Malore fatale a 34 anni: eseguita l'autopsia

Il giovane è morto all’ospedale: era entrato per dolori al petto

QUISTELLO. Un malore improvviso, e di natura ancora incerta, si è portato via la giovanissima vita di Stefano Cassetta, 34 anni, di Quistello.

Figlio unico, Stefano si è sentito male domenica mentre era in casa con i genitori Marta e Sergio. Si lamentava di forti dolori al petto. I famigliari non hanno perso tempo e lo hanno accompagnato al pronto soccorso dell’ospedale di Pieve di Coriano. Tutto il giorno tra un esame e l’altro e poi è stato dimesso. Ma lunedì, Stefano è tornato a sentirsi male e il padre lo ha riportato in ospedale. La situazione nel giro di alcune ore è peggiorata, Stefano è stato intubato ma, a quanto pare, a nulla sono valsi gli sforzi del personale. Nella tarda serata di lunedì, il suo cuore si è fermato per sempre, gettando nella disperazione la madre, il padre e tantissimi amici. Amici che in queste ore lo stanno piangendo anche sui social network, ricordandolo come “gigante buono”, compagno di tutti e di mille avventure.

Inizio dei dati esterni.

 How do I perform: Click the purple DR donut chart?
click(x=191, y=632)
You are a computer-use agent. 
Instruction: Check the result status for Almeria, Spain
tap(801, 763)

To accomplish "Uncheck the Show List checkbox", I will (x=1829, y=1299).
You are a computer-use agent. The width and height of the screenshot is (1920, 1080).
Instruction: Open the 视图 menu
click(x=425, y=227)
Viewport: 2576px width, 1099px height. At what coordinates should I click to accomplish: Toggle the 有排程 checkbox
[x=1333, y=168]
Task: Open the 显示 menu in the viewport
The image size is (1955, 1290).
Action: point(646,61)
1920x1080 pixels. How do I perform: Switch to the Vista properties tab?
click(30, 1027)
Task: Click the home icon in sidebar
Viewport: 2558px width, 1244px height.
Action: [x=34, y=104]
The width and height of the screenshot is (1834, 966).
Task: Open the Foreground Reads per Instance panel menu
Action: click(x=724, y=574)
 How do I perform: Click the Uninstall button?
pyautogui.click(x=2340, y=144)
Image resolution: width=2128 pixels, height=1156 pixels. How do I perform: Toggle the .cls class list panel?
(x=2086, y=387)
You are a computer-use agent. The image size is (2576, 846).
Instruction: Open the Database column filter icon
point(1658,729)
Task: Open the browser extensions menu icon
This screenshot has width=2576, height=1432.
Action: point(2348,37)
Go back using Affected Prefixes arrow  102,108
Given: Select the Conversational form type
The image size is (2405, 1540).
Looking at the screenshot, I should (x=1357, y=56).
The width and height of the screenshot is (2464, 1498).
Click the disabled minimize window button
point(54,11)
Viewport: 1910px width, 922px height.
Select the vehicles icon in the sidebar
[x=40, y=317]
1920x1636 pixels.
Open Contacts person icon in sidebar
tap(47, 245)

Diplomato all’Istituto agrario di San Benedetto Po, Stefano lavorava alla Cevac di Concordia. Eseguita giovedì 19 l’autopsia, per fare chiarezza sulle cause della morte, la salma ora è a disposizione della famiglia. Camera ardente alla Domus Concordia di Pieve, i funerali sono sabato mattina alle 10 nella chiesa di Quistello.